Państwo holenderskie jest współwinne masakry 300 muzułmańskich mężczyzn Srebrenicy – uznał Sąd Apelacyjny w Hadze, nakazując wypłatę częściowego odszkodowania bliskim osób, które zginęły 22 lata w jednej z najstraszniejszych zbrodni powojennej Europy.
To historyczny wyrok, który jest też symbolicznym przyznaniem się do winy. Sąd orzekł, że państwo holenderskie 13 lipca 1995 roku działało nielegalnie i dopuściło się rażącego zaniechania, które doprowadziło do śmierci cywilów. Chodzi o zachowanie żołnierzy pełniących misję ONZ, którzy odpowiadali za bezpieczeństwo w rejonie Potoczari. Jak zauważył sędzia Gepke Dulek, pojmanie bośniackich Muzułmanów z kompleksu budynków strzeżonych przez Błękitne Hełmy przez wojsko bośniackich Serbów było czynnikiem, który przyczynił się do tragedii.

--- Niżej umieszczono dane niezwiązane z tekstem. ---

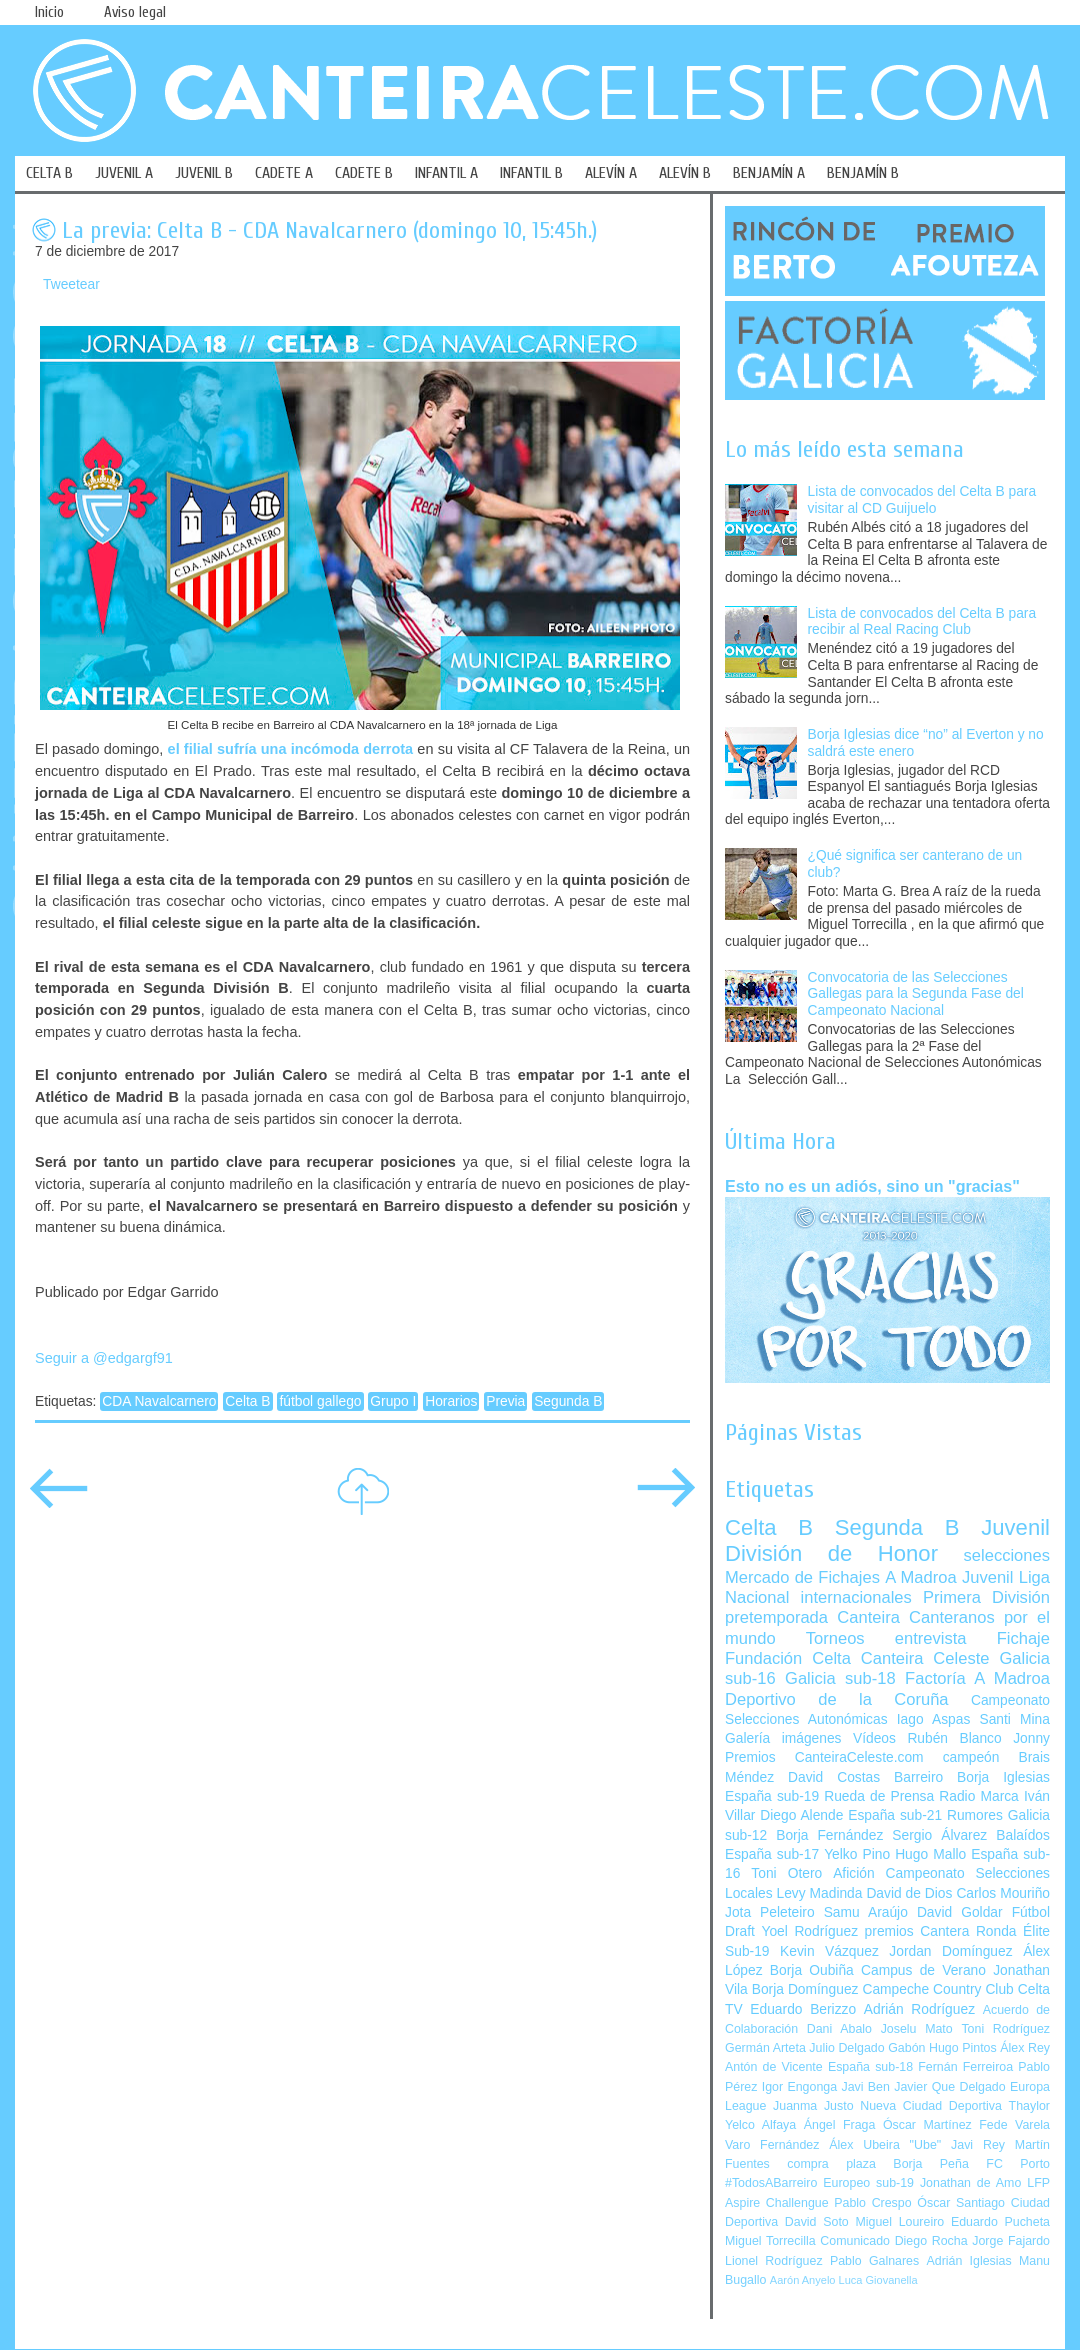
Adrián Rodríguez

Sąd podkreślił, że Holendrzy pozwolili na uprowadzenie „wiedząc, że istnieje ryzyko, iż zostaną nieludzko potraktowani”. Gdyby Muzułmanie zostali w ośrodku, ich szanse na przeżycie wynosiłyby ok. 30 proc.
Holandia była już kilka razy pozywana przez rodziny ofiar masakry. Za każdym razem linia obrony była identyczna: wycofaliśmy się bez walki, nie widząc szans na powodzenie, po otrzymaniu informacji, że nie nadejdzie powietrzne wsparcie. Tym razem wreszcie uznała swoją winę.
W masowych egzekucjach w Srebrenicy zginęło około 8373 Muzułmanów, głównie mężczyzn i chłopców. W rolę katów wcielili się członkowie paramilitarych oddziałów bośniackich Serbów. Masakra miała miejsce od 12 lipca do 16 lipca 1995 r.